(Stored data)
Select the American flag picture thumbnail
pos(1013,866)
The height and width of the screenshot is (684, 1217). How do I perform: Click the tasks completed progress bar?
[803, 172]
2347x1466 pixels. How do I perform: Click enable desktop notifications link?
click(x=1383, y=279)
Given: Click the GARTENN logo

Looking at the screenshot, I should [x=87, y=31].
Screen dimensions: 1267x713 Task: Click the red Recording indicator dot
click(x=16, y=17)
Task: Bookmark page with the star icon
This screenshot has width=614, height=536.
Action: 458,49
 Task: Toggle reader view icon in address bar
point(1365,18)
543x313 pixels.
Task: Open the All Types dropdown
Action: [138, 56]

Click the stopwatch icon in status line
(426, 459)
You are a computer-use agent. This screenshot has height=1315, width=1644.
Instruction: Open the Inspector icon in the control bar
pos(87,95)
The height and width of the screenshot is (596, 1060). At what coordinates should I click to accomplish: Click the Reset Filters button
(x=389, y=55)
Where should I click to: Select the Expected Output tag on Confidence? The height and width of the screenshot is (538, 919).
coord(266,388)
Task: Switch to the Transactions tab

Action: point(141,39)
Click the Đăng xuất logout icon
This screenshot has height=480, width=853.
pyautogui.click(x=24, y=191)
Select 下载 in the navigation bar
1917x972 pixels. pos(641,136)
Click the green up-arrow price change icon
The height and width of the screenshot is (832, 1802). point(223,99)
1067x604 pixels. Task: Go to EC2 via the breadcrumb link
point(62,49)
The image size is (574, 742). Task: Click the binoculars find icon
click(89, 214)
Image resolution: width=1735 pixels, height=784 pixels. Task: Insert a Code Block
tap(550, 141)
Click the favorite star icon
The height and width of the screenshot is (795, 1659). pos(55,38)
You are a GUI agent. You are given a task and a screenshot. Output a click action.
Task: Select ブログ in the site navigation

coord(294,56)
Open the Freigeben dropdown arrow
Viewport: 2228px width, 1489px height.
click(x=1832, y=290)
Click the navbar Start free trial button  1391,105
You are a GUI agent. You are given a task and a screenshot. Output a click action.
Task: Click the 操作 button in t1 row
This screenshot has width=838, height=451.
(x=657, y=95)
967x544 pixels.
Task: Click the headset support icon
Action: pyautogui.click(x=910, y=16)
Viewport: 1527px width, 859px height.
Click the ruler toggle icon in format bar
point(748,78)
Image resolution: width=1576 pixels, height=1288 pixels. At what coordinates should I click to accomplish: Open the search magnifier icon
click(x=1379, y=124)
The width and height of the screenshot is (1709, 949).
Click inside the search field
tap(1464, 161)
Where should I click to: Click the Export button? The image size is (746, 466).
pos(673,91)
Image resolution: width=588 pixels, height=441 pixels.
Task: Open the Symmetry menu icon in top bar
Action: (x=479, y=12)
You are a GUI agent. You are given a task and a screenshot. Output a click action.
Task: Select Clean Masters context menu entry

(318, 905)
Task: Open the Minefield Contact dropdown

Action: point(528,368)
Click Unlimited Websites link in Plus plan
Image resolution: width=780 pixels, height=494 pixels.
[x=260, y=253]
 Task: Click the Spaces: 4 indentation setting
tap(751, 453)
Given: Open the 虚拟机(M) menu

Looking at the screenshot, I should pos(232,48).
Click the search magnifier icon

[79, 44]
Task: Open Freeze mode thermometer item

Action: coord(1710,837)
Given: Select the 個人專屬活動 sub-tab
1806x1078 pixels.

* [EXERCISE] Would you retype the lines of the data above, from the one holding "This screenshot has width=838, height=451." through its final line, exactly and without adding any other line?

* [RESULT OF THIS EXERCISE]
This screenshot has width=838, height=451.
(x=657, y=95)
967x544 pixels.
Task: Click the headset support icon
Action: pyautogui.click(x=910, y=16)
Viewport: 1527px width, 859px height.
Click the ruler toggle icon in format bar
point(748,78)
Image resolution: width=1576 pixels, height=1288 pixels. At what coordinates should I click to accomplish: Open the search magnifier icon
click(x=1379, y=124)
The width and height of the screenshot is (1709, 949).
Click inside the search field
tap(1464, 161)
Where should I click to: Click the Export button? The image size is (746, 466).
pos(673,91)
Image resolution: width=588 pixels, height=441 pixels.
Task: Open the Symmetry menu icon in top bar
Action: (x=479, y=12)
You are a GUI agent. You are given a task and a screenshot. Output a click action.
Task: Select Clean Masters context menu entry

(318, 905)
Task: Open the Minefield Contact dropdown

Action: point(528,368)
Click Unlimited Websites link in Plus plan
Image resolution: width=780 pixels, height=494 pixels.
[x=260, y=253]
 Task: Click the Spaces: 4 indentation setting
tap(751, 453)
Given: Open the 虚拟机(M) menu

Looking at the screenshot, I should pos(232,48).
Click the search magnifier icon

[79, 44]
Task: Open Freeze mode thermometer item

Action: coord(1710,837)
Given: Select the 個人專屬活動 sub-tab
1806x1078 pixels.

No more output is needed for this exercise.